Chalk
Red, black, and white chalk are naturally occurring minerals mined from the earth. Easy to use, they require no special preparation or complicated tools, and are suited to making both preparatory and highly finished drawings. Soft and compact, these materials can be sawed into narrow sticks or broken into small pieces. Artists often place chalk into holders to keep their hands clean and protect drawings from smudging.
Inherently cohesive, yet powdery, chalk of all colors readily adheres to paper and produces marks with little pressure and minimal crumbling. When the chalk is dense and hard, it can make narrow lines and precise images. It can be used for simple compositions of parallel and crossed hatches, or worked using broad, overlapping, painterly marks. Michelangelo's drawing below demonstrates the medium's ability to describe both line and tone.
Stumping is a technique in which artists use coils of paper (known as stumps), pieces of leather, or a finger to spread the chalk. This process produces diffuse, light areas in a drawing.
Combining powder scraped from a chalk stick with water produces a wash that, when applied with a brush, results in a semi-transparent effect.
Red chalk is an iron-oxide pigment that contains clay and other mineral compounds. It was highly regarded as a drawing material from the fifteenth through the eighteenth centuries, when it was attractive to draftsmen for the quality of its color and broad range of effects. Different trace elements in the mineral account for a variety of related colors that range from crimson to orangey red. Historically, artists purchased natural chalk in various hues from color merchants, sourced from quarries across the globe.
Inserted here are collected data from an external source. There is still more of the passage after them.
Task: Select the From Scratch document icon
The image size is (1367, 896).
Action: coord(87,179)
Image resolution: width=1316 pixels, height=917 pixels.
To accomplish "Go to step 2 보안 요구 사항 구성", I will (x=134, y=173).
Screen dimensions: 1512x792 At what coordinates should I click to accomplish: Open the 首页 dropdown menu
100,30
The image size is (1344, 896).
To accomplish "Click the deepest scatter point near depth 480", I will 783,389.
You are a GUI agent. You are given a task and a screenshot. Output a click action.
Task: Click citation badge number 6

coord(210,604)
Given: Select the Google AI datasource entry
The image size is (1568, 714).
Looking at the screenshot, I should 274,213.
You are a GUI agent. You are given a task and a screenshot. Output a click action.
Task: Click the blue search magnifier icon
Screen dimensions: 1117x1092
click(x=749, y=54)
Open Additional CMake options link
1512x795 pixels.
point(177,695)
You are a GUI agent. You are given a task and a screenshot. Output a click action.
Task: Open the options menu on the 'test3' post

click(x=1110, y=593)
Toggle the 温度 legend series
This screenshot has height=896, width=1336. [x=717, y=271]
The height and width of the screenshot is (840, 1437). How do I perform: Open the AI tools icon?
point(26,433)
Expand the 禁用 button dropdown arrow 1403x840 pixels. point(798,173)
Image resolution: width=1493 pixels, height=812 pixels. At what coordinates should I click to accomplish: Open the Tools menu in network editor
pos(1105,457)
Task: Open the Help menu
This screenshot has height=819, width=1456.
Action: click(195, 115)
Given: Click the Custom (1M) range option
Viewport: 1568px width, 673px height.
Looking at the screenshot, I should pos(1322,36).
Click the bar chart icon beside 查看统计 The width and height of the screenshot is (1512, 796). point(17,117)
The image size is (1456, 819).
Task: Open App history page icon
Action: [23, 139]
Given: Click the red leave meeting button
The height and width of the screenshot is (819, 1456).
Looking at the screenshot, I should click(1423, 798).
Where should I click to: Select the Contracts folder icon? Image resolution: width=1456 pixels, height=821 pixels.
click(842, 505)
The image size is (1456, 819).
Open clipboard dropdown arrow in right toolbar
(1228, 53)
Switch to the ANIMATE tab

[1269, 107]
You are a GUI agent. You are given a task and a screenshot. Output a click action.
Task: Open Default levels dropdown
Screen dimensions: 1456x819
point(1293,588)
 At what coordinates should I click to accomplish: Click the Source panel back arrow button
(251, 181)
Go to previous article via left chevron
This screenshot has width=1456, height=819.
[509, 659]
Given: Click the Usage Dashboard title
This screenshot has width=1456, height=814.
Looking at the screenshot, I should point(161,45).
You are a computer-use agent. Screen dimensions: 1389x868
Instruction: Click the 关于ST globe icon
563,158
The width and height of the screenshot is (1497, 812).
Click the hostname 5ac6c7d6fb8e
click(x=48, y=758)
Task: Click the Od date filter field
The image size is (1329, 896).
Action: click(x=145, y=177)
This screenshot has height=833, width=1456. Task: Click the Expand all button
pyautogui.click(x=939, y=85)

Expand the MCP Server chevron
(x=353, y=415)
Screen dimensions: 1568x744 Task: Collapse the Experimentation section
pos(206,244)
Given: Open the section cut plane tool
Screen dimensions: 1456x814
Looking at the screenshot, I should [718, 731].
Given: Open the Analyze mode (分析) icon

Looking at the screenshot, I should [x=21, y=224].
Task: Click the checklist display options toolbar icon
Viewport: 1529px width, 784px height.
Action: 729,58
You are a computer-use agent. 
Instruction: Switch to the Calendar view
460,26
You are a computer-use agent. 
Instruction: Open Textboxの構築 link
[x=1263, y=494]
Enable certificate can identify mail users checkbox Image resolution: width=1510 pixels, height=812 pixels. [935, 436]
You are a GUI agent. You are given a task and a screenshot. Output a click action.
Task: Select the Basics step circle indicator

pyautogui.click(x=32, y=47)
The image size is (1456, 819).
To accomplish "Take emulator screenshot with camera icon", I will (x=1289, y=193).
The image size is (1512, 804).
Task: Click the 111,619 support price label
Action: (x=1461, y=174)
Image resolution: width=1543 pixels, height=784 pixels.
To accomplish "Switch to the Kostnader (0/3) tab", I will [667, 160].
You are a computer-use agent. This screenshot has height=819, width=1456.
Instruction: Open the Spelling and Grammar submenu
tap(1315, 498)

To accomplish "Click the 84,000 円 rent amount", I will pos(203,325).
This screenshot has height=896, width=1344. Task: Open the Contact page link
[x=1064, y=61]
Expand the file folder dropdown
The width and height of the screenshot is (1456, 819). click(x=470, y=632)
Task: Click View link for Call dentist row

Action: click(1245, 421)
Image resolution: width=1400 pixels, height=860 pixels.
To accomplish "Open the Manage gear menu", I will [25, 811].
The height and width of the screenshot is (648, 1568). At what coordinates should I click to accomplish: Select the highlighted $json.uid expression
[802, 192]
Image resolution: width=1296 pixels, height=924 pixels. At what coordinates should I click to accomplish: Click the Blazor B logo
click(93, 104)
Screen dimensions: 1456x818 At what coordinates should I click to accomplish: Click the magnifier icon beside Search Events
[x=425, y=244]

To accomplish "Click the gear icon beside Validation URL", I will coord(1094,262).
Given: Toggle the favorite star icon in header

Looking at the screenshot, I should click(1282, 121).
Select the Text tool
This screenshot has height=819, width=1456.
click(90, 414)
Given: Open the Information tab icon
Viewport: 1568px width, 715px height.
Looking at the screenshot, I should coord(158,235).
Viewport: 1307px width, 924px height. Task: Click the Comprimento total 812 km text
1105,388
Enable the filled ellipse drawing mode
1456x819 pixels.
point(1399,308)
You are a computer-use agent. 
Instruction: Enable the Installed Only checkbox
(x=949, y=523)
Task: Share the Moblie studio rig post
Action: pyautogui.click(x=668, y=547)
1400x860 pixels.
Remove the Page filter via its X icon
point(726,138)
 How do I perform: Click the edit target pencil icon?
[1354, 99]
Black chalk is made from shale or schist, minerals that contain carbon. It is capable of producing varying shades of black. Chalk suited to drawing is both homogenous in texture and relatively soft and yielding. Popular as a medium since the Renaissance, its uses range from preparatory drawings to highly finished compositions.
In a technique referred to as "heightening," draftsmen enhanced their work with touches of white chalk. Employed since antiquity, white chalk is made of the mineral calcite, a type of limestone formed from shells beneath the seabed. This medium is especially effective when applied to toned or colored sheets of paper.
The combination of two or three colors of chalk, a technique known by the French terms deux or trois crayons, was particularly popular in the eighteenth century.
Powdered and mixed with water or gum size, red chalk was also used to create brilliant colored grounds.
Drawing with chalk can be particularly challenging as it requires careful attention to avoid smudging. Making corrections is difficult, as well: once chalk is embedded between the fibers of paper, its fine particles are difficult to remove. For this reason, it was an ideal tool for the disciplined instruction of drawing in eighteenth-century academies. In the past, artists rubbed off unwanted chalk with breadcrumbs or scraped it off with pumice, or a penknife. Today's artists can use these tools and various types of rubber erasers.
Fabricated red and black chalks have now replaced the pure, raw forms: mined supplies grew scarce and manufactured sticks offered consistency of color and texture. White chalk remains naturally abundant and is fabricated, as well.